*** Extracted records Section Begins ***
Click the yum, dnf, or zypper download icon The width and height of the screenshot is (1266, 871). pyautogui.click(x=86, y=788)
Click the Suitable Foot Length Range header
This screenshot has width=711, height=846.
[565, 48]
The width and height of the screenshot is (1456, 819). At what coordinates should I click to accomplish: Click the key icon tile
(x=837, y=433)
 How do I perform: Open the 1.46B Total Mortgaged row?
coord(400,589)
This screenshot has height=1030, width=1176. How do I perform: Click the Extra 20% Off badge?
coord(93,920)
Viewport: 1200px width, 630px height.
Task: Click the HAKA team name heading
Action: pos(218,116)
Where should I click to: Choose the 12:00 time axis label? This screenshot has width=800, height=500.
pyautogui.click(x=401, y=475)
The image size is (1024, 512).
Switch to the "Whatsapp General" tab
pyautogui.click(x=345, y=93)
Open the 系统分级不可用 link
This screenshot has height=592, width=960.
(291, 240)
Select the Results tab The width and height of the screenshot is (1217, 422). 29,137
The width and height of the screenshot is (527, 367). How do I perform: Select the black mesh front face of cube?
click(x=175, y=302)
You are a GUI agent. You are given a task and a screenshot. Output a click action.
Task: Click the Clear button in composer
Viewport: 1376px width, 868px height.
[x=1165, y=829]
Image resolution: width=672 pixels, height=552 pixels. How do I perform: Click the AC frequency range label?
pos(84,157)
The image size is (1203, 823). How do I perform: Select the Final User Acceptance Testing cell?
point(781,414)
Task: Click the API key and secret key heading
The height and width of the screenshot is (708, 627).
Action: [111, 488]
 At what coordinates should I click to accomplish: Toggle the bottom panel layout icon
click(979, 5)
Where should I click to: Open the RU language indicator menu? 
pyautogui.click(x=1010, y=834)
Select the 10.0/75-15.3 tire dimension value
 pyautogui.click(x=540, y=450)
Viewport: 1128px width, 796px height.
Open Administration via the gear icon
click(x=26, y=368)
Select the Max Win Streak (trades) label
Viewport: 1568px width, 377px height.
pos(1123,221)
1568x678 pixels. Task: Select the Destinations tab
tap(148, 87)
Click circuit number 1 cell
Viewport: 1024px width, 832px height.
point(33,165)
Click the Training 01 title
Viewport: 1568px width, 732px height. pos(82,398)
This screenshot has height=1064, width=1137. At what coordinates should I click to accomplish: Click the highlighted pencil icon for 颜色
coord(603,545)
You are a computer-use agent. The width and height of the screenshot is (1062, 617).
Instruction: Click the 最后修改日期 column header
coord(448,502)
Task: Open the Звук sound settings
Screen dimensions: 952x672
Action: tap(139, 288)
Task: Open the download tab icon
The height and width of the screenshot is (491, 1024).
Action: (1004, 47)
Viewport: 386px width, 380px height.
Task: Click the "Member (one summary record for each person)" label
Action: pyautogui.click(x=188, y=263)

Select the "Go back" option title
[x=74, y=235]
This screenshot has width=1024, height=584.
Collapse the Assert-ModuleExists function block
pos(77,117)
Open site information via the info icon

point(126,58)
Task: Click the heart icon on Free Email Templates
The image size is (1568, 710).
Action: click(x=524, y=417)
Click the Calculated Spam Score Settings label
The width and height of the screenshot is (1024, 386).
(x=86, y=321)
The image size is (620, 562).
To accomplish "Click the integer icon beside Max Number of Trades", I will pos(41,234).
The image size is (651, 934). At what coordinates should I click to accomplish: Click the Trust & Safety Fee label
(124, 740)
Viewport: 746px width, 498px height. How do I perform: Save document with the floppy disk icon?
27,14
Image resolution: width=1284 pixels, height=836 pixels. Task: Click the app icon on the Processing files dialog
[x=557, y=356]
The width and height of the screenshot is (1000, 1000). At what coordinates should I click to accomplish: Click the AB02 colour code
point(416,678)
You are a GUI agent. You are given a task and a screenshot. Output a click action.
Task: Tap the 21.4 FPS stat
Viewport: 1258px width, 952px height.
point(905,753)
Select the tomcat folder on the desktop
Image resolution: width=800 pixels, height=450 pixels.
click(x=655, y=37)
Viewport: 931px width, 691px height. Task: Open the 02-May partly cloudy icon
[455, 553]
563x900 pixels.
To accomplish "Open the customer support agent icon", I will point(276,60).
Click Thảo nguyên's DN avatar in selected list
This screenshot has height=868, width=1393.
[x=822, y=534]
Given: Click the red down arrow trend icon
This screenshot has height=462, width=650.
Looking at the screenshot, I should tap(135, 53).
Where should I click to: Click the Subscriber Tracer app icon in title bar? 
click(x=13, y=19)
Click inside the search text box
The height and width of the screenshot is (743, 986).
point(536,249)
*** Extracted records Section Ends ***
» What you will do: Word for word, restate each of the records above.

» Your solution:
Click the yum, dnf, or zypper download icon The width and height of the screenshot is (1266, 871). pyautogui.click(x=86, y=788)
Click the Suitable Foot Length Range header
This screenshot has width=711, height=846.
[565, 48]
The width and height of the screenshot is (1456, 819). At what coordinates should I click to accomplish: Click the key icon tile
(x=837, y=433)
 How do I perform: Open the 1.46B Total Mortgaged row?
coord(400,589)
This screenshot has height=1030, width=1176. How do I perform: Click the Extra 20% Off badge?
coord(93,920)
Viewport: 1200px width, 630px height.
Task: Click the HAKA team name heading
Action: pos(218,116)
Where should I click to: Choose the 12:00 time axis label? This screenshot has width=800, height=500.
pyautogui.click(x=401, y=475)
The image size is (1024, 512).
Switch to the "Whatsapp General" tab
pyautogui.click(x=345, y=93)
Open the 系统分级不可用 link
This screenshot has height=592, width=960.
(291, 240)
Select the Results tab The width and height of the screenshot is (1217, 422). 29,137
The width and height of the screenshot is (527, 367). How do I perform: Select the black mesh front face of cube?
click(x=175, y=302)
You are a GUI agent. You are given a task and a screenshot. Output a click action.
Task: Click the Clear button in composer
Viewport: 1376px width, 868px height.
[x=1165, y=829]
Image resolution: width=672 pixels, height=552 pixels. How do I perform: Click the AC frequency range label?
pos(84,157)
The image size is (1203, 823). How do I perform: Select the Final User Acceptance Testing cell?
point(781,414)
Task: Click the API key and secret key heading
The height and width of the screenshot is (708, 627).
Action: [111, 488]
 At what coordinates should I click to accomplish: Toggle the bottom panel layout icon
click(979, 5)
Where should I click to: Open the RU language indicator menu? 
pyautogui.click(x=1010, y=834)
Select the 10.0/75-15.3 tire dimension value
 pyautogui.click(x=540, y=450)
Viewport: 1128px width, 796px height.
Open Administration via the gear icon
click(x=26, y=368)
Select the Max Win Streak (trades) label
Viewport: 1568px width, 377px height.
pos(1123,221)
1568x678 pixels. Task: Select the Destinations tab
tap(148, 87)
Click circuit number 1 cell
Viewport: 1024px width, 832px height.
point(33,165)
Click the Training 01 title
Viewport: 1568px width, 732px height. pos(82,398)
This screenshot has height=1064, width=1137. At what coordinates should I click to accomplish: Click the highlighted pencil icon for 颜色
coord(603,545)
You are a computer-use agent. The width and height of the screenshot is (1062, 617).
Instruction: Click the 最后修改日期 column header
coord(448,502)
Task: Open the Звук sound settings
Screen dimensions: 952x672
Action: tap(139, 288)
Task: Open the download tab icon
The height and width of the screenshot is (491, 1024).
Action: (1004, 47)
Viewport: 386px width, 380px height.
Task: Click the "Member (one summary record for each person)" label
Action: pyautogui.click(x=188, y=263)

Select the "Go back" option title
[x=74, y=235]
This screenshot has width=1024, height=584.
Collapse the Assert-ModuleExists function block
pos(77,117)
Open site information via the info icon

point(126,58)
Task: Click the heart icon on Free Email Templates
The image size is (1568, 710).
Action: click(x=524, y=417)
Click the Calculated Spam Score Settings label
The width and height of the screenshot is (1024, 386).
(x=86, y=321)
The image size is (620, 562).
To accomplish "Click the integer icon beside Max Number of Trades", I will pos(41,234).
The image size is (651, 934). At what coordinates should I click to accomplish: Click the Trust & Safety Fee label
(124, 740)
Viewport: 746px width, 498px height. How do I perform: Save document with the floppy disk icon?
27,14
Image resolution: width=1284 pixels, height=836 pixels. Task: Click the app icon on the Processing files dialog
[x=557, y=356]
The width and height of the screenshot is (1000, 1000). At what coordinates should I click to accomplish: Click the AB02 colour code
point(416,678)
You are a GUI agent. You are given a task and a screenshot. Output a click action.
Task: Tap the 21.4 FPS stat
Viewport: 1258px width, 952px height.
point(905,753)
Select the tomcat folder on the desktop
Image resolution: width=800 pixels, height=450 pixels.
click(x=655, y=37)
Viewport: 931px width, 691px height. Task: Open the 02-May partly cloudy icon
[455, 553]
563x900 pixels.
To accomplish "Open the customer support agent icon", I will point(276,60).
Click Thảo nguyên's DN avatar in selected list
This screenshot has height=868, width=1393.
[x=822, y=534]
Given: Click the red down arrow trend icon
This screenshot has height=462, width=650.
Looking at the screenshot, I should tap(135, 53).
Where should I click to: Click the Subscriber Tracer app icon in title bar? 
click(x=13, y=19)
Click inside the search text box
The height and width of the screenshot is (743, 986).
point(536,249)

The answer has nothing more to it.